記事
また、Ptなどの貴金属は強塩酸水溶液中で塩化物となり分解するため、十分な触媒活性が得られず、性能が低下しやすいのに対し、金属錯体系の触媒分子を用いたAZUL触媒は強塩酸水溶液中でも安定であり、安定した放電特性を示しました。このことは、AZUL触媒が酸性環境下においてもレアメタルフリーの白金代替触媒として有効であることの証左となります。

今後、研究グループでは、セルのスタック化や大面積化などを通して、ドローンなどの輸送デバイスに適用可能な金属空気電池の開発を進めていく予定です。

説明図


図2. ラゴンプロット。横軸にエネルギー密度(容量)、縦軸に出力密度をプロットしている。

図3. Pourbaix(プールベ)図。横軸にpH、縦軸に反応電位をプロットしている。亜鉛の溶解((i), (iii), (v)の境界)と酸素と水の酸化還元電位(オレンジ線)がそれぞれ負極と正極における反応電位を示す。アルカリ性(a)、酸性(b)条件よりも、負極をアルカリ性、正極を酸性にすること(c)で大きな電位を取れることがわかる。

図4. 各触媒のTOF電位依存性とTOFの比。Pt/C(オレンジ線)に比較し、AZUL(青線)がどの電位においても高いTOFを示していることがわかる。黒線はそれぞれのTOFの比を示す。

図5. アルカリ電解質(6.0 M 水酸化カリウム水溶液)を用いた亜鉛気電池の模式図と写真(a)およびPt/C(b)、AZUL(c)を正極触媒に用いたセルの電流-電圧特性。

図6. タンデム型セルの模式図と写真(a)、Pt/CおよびAZULを正極触媒に用いたタンデム型セルの電流-電圧特性(b)および放電特性(c)。

参考文献

※1 H. Yabu*, K. Nakamura, Y. Matsuo, Y. Umejima, H. Matsuyama, J. Nakamura and K. Ito, “Pyrolysis-free Oxygen Reduction Reaction (ORR) Electrocatalysts Composed of Unimolecular Layer Metal Azaphthalocyanines Adsorbed onto Carbon Materials”, ACS Applied Energy Materials, 2021, 4(12), 14380-14389.

チャレンジ問題 A
AZUL触媒に関する記事で、参考文献※1に挙げられている著者の名前を、記載された順にすべて書き出しなさい。
チャレンジ問題 B
AZUL触媒に関する記事をもとに、次の問いに答えなさい。
(i) 研究グループが今後、金属空気電池の適用先として例に挙げている輸送デバイスは何か。
(ii) 図3のPourbaix図では、横軸に何をとっているか。
(iii) 図5の亜鉛空気電池でアルカリ電解質として用いられているものは何か。
チャレンジ問題 C
AZUL触媒に関する記事の最後の文の後に続く部分を書き進めなさい。

提供資料
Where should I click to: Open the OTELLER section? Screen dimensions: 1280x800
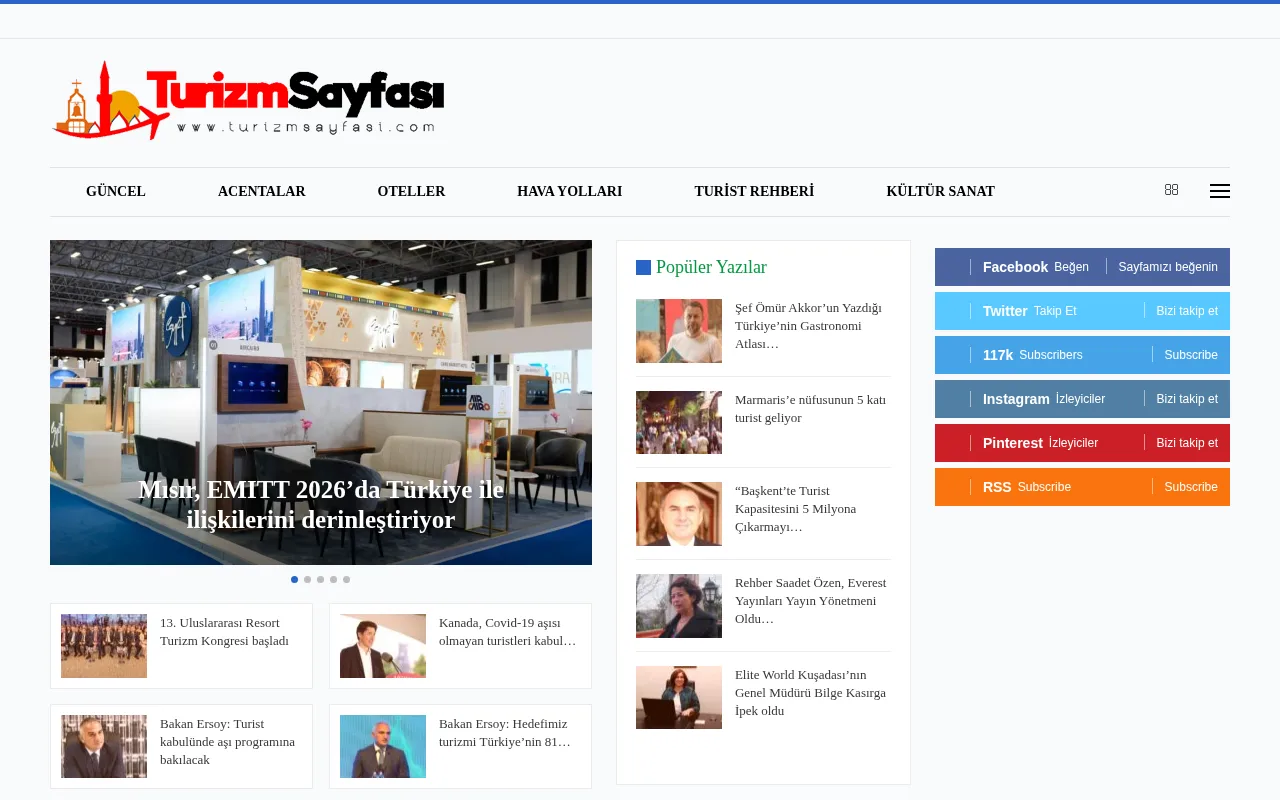pyautogui.click(x=411, y=191)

課題の解答 A
H. Yabu
K. Nakamura
Y. Matsuo
Y. Umejima
H. Matsuyama
J. Nakamura
K. Ito

課題の解答 B
(i) ドローン
(ii) pH
(iii) 6.0 M 水酸化カリウム水溶液

課題の解答 C
用語解説
注1)ラゴンプロット
エネルギーデバイスにおけるエネルギー密度(横軸)と出力密度(縦軸)の関係を示したグラフのこと。出力密度(W/kg)は、単位質量(kg)あたりどれだけのパワー(W)を引き出せるか、エネルギー密度(Wh/kg)は、単位質量(kg)あたりどれだけエネルギー(Wh)を蓄えられるかを示す。1968年に米国の冶金学者であるDavid V. Ragonが提案した。
注2)酸素還元反応(Oxygen Reduction Reaction, ORR)
空気中の酸素を電気的に還元し、過酸化水素(H2O2)あるいは水酸化物イオン(OH-)に変換する反応。燃料電池や金属空気電池における放電時の正極反応であり、発電効率を決める重要な反応の一つ。反応を効率良く触媒する為に通常はPt/C等が使用されている。
注3)Pourbaix(プールベ)図
水中における化学種の存在領域を電極電位とpHの2次元座標上に図示したもので、1938年にMarcel Pourbaixが発表した。
注4)触媒回転頻度(TurnOver Frequency, TOF)
一つの触媒サイト (活性点) にて単位時間あたりに基質を生成物に変換できる分子数を示す。電気化学反応においては、下の式で求められる。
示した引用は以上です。